Supplied text: Begin
+++ title = "Git binary clean up" author = ["Elia el Lazkani"] date = 2020-09-02 lastmod = 2020-09-02 tags = ["git", "git-filter-repo", "git-lfs"] categories = ["revision-control"] draft = false +++ When I first started this blog, I simply started with experiments. The first iteration was a _wordpress_ which was followed, very fast, by _joomla_. Neither of them lasted long. They are simply not for me. I am lucky to be a part of a small group started in `#dgplug` on _Freenode_. In mentioned group, I have access to a lot of cool and awesome people who can put me to shame in development. On the flip side, I live by a _motto_ that says: > Always surround yourself with people smarter than yourself. It's the best way to learn. Anyway, back to the topic at hand, they introduced me to _static blog generators_. There my journey started but it started with a trial. I didn't give too much thought to the repository. It moved from _GitHub_ to _Gitlab_ and finally _here_. But, of course, you know how projects go, right ? Once you start with one, closely follows other ones that crop up along the way. I put them on my **TODO**, literally. One of those items was that I committed all the images to the repository. It wasn't until a few days ago until I added a `.gitattributes` file. Shameful, I know. No more ! Today it all changed. ## First step first {#first-step-first} Let's talk about what we need to do a little bit before we start. Plan it out in our head before doing the actual work. I will itemize them here to make it easy to follow: - Clone a fresh repository to do the work in - Remove all the images from the _git_ repository - Add the images again to _git lfs_ Sounds simple enough, doesn't it ?
Supplied text: End
Assigned task:
Please copy the Git binary clean-up post above in full, word for word.
Recorded information: Begin
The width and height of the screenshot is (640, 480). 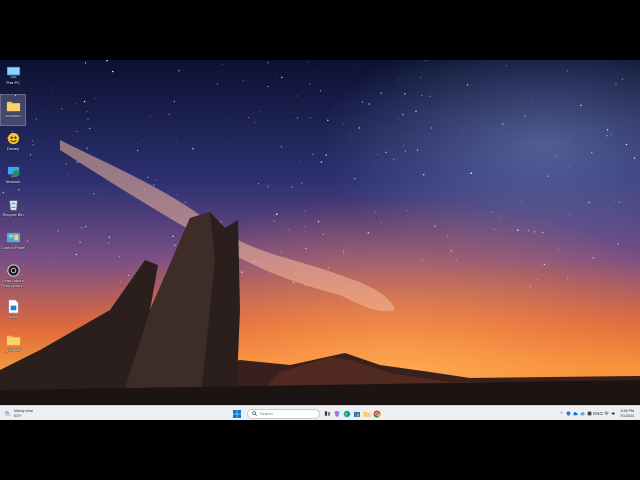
Recorded information: End
Exercise solution:
+++ title = "Git binary clean up" author = ["Elia el Lazkani"] date = 2020-09-02 lastmod = 2020-09-02 tags = ["git", "git-filter-repo", "git-lfs"] categories = ["revision-control"] draft = false +++ When I first started this blog, I simply started with experiments. The first iteration was a _wordpress_ which was followed, very fast, by _joomla_. Neither of them lasted long. They are simply not for me. I am lucky to be a part of a small group started in `#dgplug` on _Freenode_. In mentioned group, I have access to a lot of cool and awesome people who can put me to shame in development. On the flip side, I live by a _motto_ that says: > Always surround yourself with people smarter than yourself. It's the best way to learn. Anyway, back to the topic at hand, they introduced me to _static blog generators_. There my journey started but it started with a trial. I didn't give too much thought to the repository. It moved from _GitHub_ to _Gitlab_ and finally _here_. But, of course, you know how projects go, right ? Once you start with one, closely follows other ones that crop up along the way. I put them on my **TODO**, literally. One of those items was that I committed all the images to the repository. It wasn't until a few days ago until I added a `.gitattributes` file. Shameful, I know. No more ! Today it all changed. ## First step first {#first-step-first} Let's talk about what we need to do a little bit before we start. Plan it out in our head before doing the actual work. I will itemize them here to make it easy to follow: - Clone a fresh repository to do the work in - Remove all the images from the _git_ repository - Add the images again to _git lfs_ Sounds simple enough, doesn't it ?